----- Passage shown
Custom curtain length comparison infographic showing sill-length, floor-length, and puddle-length measurements



Why Curtain Length Can Make or Break Your Room's Design

Here's something most people don't realize until they've already made the wrong choice: curtain length has a bigger visual impact than curtain color, pattern, or even fabric. I've seen gorgeous hand-printed linen curtains look absolutely terrible because they stopped at that no-man's-land between the windowsill and the floor. And I've seen plain white polyester panels look surprisingly elegant because they were the perfect length.

 

Why does this happen?

Curtains are one of the largest vertical elements in any room. Your eye naturally follows them from top to bottom, and where they end sends a powerful signal. Too short, and the room feels stunted — like wearing pants that are two inches too short. Too long without intention, and it reads as sloppy rather than luxurious.

 

The length also directly affects how tall your ceilings appear. Mounting curtains close to the ceiling and letting them fall to the floor creates an unbroken vertical line that tricks the eye into perceiving more height. I measured this effect in a client's apartment with 8-foot ceilings: hanging curtains 4 inches below the ceiling versus directly at the window frame made the room feel roughly 6–8 inches taller, according to the client and three of her friends who visited that week. Not scientific, sure. But the perception was unanimous.

 

The wrong length can also make expensive furniture look cheap by association. Interior designers call this the "context effect" — every element in a room borrows credibility from its neighbors. Short, awkward curtains drag down everything around them.


Before and after comparison showing how curtain length affects room perception - too-short curtains versus floor-length custom curtains


Standard Curtain Lengths vs. Custom Measurements: What's the Difference?

Walk into any home goods store — Target, IKEA, Pottery Barn, you name it — and you'll find curtain panels in a handful of standard lengths: 63", 84", 96", and sometimes 108". These sizes work for a surprisingly narrow range of windows and mounting heights.
----------
----- Source material
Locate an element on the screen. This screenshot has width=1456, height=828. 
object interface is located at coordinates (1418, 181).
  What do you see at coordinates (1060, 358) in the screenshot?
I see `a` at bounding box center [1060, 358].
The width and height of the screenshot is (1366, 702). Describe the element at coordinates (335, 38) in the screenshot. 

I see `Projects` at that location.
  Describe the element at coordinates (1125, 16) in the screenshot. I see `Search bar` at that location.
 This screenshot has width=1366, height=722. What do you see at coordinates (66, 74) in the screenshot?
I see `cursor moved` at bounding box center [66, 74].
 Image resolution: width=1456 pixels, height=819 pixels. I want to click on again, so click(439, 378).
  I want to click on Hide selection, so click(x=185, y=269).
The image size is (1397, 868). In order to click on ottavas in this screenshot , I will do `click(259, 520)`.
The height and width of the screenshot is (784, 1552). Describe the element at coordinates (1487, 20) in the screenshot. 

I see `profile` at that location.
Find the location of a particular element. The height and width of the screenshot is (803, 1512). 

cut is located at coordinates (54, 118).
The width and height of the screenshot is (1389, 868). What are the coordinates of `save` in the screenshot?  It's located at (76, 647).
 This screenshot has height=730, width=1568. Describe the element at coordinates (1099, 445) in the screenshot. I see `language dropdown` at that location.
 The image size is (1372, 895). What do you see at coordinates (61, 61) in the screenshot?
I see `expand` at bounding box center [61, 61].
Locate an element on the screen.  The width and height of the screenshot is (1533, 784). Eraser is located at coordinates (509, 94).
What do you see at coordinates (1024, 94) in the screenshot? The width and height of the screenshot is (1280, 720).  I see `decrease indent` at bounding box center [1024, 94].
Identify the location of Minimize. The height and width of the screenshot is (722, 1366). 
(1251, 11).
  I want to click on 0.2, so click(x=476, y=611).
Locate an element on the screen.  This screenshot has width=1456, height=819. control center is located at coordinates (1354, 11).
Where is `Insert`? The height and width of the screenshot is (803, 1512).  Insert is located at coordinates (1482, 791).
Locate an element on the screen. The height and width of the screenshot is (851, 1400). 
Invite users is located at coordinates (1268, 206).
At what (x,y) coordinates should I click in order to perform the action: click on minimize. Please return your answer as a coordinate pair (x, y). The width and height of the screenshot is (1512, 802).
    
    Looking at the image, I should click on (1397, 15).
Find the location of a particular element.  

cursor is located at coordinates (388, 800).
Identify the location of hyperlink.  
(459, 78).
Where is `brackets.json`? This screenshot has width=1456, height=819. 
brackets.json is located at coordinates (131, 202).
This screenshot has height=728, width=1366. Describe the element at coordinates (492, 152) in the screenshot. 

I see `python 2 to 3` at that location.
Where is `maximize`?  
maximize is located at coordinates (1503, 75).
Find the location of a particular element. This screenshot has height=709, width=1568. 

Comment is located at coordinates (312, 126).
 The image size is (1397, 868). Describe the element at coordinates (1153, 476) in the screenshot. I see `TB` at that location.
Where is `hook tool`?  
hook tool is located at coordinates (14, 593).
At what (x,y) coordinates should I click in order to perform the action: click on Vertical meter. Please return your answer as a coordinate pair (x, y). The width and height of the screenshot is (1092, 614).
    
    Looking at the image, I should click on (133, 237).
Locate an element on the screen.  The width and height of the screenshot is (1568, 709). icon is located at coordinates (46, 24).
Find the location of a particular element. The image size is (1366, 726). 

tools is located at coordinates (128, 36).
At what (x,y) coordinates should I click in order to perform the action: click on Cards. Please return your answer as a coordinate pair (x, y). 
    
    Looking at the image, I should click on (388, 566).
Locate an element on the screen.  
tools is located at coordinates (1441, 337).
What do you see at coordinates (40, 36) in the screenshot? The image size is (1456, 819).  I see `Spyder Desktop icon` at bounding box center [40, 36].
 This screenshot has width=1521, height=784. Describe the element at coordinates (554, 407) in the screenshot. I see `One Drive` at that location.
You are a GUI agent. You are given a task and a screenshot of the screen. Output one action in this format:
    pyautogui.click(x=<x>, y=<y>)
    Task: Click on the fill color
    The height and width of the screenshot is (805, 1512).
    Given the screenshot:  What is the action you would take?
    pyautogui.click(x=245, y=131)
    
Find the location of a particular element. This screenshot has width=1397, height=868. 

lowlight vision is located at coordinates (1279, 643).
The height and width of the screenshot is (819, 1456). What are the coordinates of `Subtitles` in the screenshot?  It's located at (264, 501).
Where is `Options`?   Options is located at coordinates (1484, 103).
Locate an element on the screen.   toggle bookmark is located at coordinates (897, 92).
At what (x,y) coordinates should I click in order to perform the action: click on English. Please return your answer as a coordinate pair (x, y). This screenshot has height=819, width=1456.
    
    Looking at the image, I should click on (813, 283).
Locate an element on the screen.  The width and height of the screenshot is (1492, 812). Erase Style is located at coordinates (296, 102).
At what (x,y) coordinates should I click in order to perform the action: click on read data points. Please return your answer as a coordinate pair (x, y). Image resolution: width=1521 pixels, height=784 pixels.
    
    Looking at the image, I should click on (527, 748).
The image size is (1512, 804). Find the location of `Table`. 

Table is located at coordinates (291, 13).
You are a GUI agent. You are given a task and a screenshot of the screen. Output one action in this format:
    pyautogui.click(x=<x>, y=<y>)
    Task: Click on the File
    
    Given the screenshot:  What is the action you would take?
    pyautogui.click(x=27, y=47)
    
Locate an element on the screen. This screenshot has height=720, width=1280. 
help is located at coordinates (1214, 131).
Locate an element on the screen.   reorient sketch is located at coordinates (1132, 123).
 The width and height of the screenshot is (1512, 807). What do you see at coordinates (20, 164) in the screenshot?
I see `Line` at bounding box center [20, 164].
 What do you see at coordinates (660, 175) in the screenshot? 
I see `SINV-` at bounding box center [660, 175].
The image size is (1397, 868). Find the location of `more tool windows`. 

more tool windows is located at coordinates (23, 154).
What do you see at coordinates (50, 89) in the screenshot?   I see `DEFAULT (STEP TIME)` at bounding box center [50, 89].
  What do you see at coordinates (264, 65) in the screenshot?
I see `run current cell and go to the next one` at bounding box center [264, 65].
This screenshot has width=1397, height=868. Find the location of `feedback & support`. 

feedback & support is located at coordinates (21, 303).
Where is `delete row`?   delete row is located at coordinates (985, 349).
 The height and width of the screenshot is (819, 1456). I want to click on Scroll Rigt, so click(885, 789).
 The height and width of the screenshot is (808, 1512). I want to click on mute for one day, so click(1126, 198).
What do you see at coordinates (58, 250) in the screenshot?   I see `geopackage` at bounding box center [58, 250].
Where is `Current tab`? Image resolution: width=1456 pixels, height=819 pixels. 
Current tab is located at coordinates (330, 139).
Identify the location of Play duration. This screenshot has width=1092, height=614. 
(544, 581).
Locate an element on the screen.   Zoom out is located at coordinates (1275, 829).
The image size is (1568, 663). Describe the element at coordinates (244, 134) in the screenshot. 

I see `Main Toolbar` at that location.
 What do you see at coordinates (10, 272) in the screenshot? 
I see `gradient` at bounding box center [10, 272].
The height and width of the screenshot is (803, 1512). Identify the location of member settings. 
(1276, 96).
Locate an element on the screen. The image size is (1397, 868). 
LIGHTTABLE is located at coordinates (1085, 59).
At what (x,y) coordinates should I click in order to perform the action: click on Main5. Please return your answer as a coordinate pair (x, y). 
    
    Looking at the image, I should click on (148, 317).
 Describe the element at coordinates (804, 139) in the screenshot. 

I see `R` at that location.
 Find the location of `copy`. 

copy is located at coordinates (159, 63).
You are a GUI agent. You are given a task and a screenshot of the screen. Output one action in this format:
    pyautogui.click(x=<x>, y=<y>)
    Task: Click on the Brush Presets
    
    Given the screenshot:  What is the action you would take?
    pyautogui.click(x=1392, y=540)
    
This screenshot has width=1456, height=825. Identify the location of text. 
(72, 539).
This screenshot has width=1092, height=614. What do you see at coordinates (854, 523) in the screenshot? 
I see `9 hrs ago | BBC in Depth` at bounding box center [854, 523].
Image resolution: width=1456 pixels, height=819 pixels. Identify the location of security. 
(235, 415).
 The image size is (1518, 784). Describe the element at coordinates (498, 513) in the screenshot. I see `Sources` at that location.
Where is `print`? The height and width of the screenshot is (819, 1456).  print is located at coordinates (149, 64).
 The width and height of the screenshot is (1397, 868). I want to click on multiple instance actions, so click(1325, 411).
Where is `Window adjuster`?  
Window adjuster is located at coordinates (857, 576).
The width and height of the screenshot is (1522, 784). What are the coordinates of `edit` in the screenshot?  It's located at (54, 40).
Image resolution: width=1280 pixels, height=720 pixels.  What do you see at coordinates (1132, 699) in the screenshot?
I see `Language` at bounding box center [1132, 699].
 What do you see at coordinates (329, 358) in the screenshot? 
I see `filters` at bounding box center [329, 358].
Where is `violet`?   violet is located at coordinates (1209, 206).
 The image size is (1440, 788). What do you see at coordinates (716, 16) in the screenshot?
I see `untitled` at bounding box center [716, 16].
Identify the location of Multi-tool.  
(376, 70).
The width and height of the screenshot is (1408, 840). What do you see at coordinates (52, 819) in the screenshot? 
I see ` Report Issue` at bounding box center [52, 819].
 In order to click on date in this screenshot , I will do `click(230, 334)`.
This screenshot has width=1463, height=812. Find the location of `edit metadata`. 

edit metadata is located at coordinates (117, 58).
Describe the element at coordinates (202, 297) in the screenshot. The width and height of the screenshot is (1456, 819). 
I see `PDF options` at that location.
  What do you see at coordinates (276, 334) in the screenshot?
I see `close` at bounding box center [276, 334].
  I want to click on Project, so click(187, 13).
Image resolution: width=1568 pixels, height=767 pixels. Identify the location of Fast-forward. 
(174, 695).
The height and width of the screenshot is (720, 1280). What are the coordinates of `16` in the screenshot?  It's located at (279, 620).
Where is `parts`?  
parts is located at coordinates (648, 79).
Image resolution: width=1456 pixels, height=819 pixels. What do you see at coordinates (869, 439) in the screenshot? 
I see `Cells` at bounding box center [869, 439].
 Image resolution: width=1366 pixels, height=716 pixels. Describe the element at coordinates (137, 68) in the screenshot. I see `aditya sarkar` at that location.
----------
Problems and tasks -
a) Which lines of the records contain the string "edit"? Pick out each of them and copy it.
b) Resume the curtain length piece, continuing on from its final sentence.

Expected outputs -
a)
The width and height of the screenshot is (1522, 784). What are the coordinates of `edit` in the screenshot?  It's located at (54, 40).
This screenshot has width=1463, height=812. Find the location of `edit metadata`. 
edit metadata is located at coordinates (117, 58).

b)
 

Here's the problem. Your windows don't care about standard sizes.

If your ceiling is 9 feet high and you want to mount the rod 4 inches below the ceiling line (which you should — more on that later), you need a curtain that's roughly 104 inches long to just kiss the floor. That's not 96". It's not 108". It's an awkward in-between that no standard panel covers.

 

Custom curtains solve this by being made to your exact measurements, down to the quarter inch. Here's a quick comparison:

Feature Standard / Ready-Made Custom Made
Available lengths 63", 84", 96", 108" Any length you specify
Precision Closest standard size Exact to ¼"
Hem adjustment DIY or tailor needed Built into the order
Fabric options Limited per length Full fabric library
Price range $15–$80 per panel $50–$400+ per panel
Lead time Immediate / 2-day shipping 1–4 weeks typically

 

When does custom actually matter? Honestly, if your windows are a standard height, your ceilings are 8 feet, and you're mounting the rod at the window frame, an 84" ready-made panel might work just fine. I'm not going to pretend custom is always necessary — that would be dishonest.

 

But the moment you have tall ceilings, unusually wide windows, arched frames, or you want a specific drop style (like a controlled 2-inch puddle), custom is the only way to avoid that "close enough" look that's never quite right. And "close enough" is the enemy of good design.


Standard curtain lengths compared to custom-measured curtains showing the precision difference in sizing



How to Measure for Custom Curtains: A Step-by-Step Guide

I've helped dozens of clients measure for custom curtains, and I can tell you the number one reason people get the wrong length: they measure from the wrong starting point. Not because they're careless, but because it's genuinely confusing. Where do you start — the window frame? The top of the glass? The ceiling? Where the rod will go?

 

Let me clear this up once and for all.

Tools You'll Need

  • A steel tape measure (not a fabric one — they stretch and give inaccurate readings)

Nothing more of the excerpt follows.